Death and junk: I'm using Hit Points. I tried to think of other ways to do this, but to be totally honest I really like the simplicity and utility of HP so I'm sticking with it. When you run out of HP, you choose between Death and Debasement. If Death, you roll on a table or pick a little boon toward your next PC. If Debasement, you roll on a table to see how your PC gets fucked up... but lives. Nothing good comes from Debasement, so dying over and over will inevitably lead to a wrecked character. Which sounds like a hell of a good time to me!

I'm considering an additional mechanic that functions like a saving throw. I am really on the fence about it. Basically it's like the Sand mechanic from Sand in the Bone (these two games share like 90% of their DNA in terms of mechanics). You would roll 1d6 with a target of 6+. You'd add your current GOOZ to the roll. So if you have 4 or 5 GOOZ, you're more likely to succeed. If you've spent it all, you're not. What I like about this idea is that it's another mechanic to utilize, and I'm a fan of games with a few sub-systems to break up the fatigue of rolling the same thing over and over. However, this method does penalize you for using GOOZ... and that is not what I want. I want you to spend the GOOZ and do cool shit.
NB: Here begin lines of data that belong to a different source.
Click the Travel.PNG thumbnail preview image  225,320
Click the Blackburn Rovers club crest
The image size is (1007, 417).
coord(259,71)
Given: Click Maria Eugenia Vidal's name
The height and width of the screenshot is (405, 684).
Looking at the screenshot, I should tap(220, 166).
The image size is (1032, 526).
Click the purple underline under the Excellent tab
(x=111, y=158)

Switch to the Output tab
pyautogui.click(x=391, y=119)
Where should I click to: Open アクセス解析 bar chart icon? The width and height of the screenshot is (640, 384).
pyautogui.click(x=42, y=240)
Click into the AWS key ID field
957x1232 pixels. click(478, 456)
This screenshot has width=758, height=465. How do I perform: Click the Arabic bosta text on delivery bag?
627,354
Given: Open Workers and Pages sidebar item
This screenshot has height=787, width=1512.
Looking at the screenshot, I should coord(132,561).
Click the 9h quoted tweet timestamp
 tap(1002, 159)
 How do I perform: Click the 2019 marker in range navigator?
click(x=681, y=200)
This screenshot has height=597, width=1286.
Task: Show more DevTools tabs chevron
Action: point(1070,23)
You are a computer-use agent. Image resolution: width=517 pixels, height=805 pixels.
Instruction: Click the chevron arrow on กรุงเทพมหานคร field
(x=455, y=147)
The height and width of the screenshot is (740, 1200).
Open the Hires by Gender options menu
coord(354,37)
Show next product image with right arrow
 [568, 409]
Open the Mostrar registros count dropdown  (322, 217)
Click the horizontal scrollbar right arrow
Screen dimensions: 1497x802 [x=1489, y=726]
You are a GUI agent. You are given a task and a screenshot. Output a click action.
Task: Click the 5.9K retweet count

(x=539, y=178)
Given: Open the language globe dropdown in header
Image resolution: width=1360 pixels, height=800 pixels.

So I'm leaning toward not using this.

I could keep it and just say you can spend only 1 GOOZ to boost the roll. Maybe then the target is 4+ so it's a 50/50 shot. This would be totally a luck/fate mechanic. Kind of a pass/fail, do/die thing. But I'm really not sure about it so right now it's not part of the game. Just an idea.

Um... what else? Random weapons, armor soaks damage, crits and fumbles are a thing (because FUCK YES), and the whole god damn book is table heavy.

Target for this thing is 24-32 pages. It will be a complete game and hopefully will include an adventure or an adventure generating thingie. Beyond that, if I'm still feeling it, I'd love to do a follow-up book of nothing but alternate random chargen tables, and maybe other follow up books to boot.

In the end, this is a labor of love and a project that is all about inspiration. Of course  I want it to play well, but honestly rolling 1d20 + mods vs. a target number is quite well understood and I'm not too worried about running into serious "balance" issues. Playtesting should hopefully reveal any serious flaws.

But let's not get ahead of ourselves. Still a lot of work to do on this bad boy right here. I'll keep you posted.


  1. I'm messing around writing a 3 trait system as well. Skill, Str and Int. Mostly based on Maze Rats. Figuring I'll have a 'luck' stat too for rerolls. Playing around with character advancement by choosing advantages. Between adventures you can train in something, basically anything you want your character to be good at, define it, and roll for advantage with that skill. Probably max out at 7 advantages or some such.

    I was thinking of ditching attributes all together and just using the skill/advantage system. Still testing, of course, but I'm really digging the notion of removing fiddly +1's.

    We'll see how it holds together. People like their stats and bonuses. So they might be unavoidable if I want anyone to actually play. Lol.

    1. Regarding luck, I use it to give players a sense of agency and options. The worst feeling in a game is to wait for your turn, then nothing happens. Something should always happen or you should have options to make something happen. Nobody plays fantasy games to feel powerless.